Assigned task: Of the lines below, write out exactly those from the line with "Instruction: Tap the" through the line with "You are a computer-use agent. Image", both included, and skip the rest.
--------------------
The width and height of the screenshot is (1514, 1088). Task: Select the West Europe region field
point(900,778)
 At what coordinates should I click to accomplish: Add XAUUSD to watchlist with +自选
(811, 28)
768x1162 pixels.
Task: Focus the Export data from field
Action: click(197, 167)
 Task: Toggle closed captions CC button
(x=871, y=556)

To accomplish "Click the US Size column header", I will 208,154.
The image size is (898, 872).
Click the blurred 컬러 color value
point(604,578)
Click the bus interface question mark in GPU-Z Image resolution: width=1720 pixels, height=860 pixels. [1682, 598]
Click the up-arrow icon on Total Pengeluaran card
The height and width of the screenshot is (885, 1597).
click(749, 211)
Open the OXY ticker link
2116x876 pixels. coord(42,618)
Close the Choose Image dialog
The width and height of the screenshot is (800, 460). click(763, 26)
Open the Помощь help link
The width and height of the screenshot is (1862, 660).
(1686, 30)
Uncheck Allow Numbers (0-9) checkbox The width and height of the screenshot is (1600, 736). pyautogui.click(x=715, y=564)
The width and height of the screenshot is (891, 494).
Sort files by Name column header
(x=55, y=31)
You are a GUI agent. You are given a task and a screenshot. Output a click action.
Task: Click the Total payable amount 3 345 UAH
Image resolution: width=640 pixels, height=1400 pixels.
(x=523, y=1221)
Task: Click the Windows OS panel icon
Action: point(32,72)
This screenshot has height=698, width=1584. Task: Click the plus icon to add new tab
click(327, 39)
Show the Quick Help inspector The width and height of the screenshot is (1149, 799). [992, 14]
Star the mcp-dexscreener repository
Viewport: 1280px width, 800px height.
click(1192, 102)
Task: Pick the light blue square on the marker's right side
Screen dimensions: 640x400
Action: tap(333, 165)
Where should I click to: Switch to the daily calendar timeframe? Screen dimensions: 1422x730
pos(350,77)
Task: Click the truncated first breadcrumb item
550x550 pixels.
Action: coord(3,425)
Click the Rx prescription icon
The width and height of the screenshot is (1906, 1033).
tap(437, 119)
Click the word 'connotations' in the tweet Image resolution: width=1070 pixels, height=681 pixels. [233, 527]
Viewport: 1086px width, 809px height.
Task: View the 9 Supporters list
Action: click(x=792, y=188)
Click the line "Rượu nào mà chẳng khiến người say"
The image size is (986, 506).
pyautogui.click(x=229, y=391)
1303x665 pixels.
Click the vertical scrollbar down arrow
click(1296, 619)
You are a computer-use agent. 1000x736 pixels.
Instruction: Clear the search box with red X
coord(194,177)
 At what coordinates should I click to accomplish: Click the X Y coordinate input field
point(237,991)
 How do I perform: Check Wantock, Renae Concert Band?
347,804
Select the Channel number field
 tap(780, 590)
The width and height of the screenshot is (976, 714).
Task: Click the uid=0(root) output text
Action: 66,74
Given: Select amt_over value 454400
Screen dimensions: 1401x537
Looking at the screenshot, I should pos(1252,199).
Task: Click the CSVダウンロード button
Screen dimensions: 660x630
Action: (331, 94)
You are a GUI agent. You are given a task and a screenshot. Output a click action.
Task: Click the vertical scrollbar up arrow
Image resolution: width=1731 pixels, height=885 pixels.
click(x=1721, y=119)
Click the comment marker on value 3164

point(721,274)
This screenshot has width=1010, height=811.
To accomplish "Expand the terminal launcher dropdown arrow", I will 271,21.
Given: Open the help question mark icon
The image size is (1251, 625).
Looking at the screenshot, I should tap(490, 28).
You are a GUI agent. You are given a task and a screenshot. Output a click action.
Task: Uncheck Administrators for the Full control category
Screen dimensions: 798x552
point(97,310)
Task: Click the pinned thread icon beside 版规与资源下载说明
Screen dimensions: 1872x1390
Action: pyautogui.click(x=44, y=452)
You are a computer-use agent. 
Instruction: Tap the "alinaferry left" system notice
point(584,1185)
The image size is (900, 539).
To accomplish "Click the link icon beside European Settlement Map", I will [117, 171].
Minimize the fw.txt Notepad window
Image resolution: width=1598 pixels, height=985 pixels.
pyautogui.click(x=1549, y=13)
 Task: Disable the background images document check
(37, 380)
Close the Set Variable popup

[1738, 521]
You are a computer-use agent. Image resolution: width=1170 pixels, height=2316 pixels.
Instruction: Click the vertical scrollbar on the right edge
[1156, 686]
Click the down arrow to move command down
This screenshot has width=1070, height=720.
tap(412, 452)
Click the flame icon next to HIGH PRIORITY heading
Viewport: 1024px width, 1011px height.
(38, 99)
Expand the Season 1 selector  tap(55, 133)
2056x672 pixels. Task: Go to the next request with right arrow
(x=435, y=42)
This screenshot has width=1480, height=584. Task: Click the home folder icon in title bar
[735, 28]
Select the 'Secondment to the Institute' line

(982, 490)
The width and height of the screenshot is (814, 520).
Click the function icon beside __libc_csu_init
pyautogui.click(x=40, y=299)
--------------------
Solution for this exercise:
Instruction: Tap the "alinaferry left" system notice
point(584,1185)
The image size is (900, 539).
To accomplish "Click the link icon beside European Settlement Map", I will [117, 171].
Minimize the fw.txt Notepad window
Image resolution: width=1598 pixels, height=985 pixels.
pyautogui.click(x=1549, y=13)
 Task: Disable the background images document check
(37, 380)
Close the Set Variable popup

[1738, 521]
You are a computer-use agent. Image resolution: width=1170 pixels, height=2316 pixels.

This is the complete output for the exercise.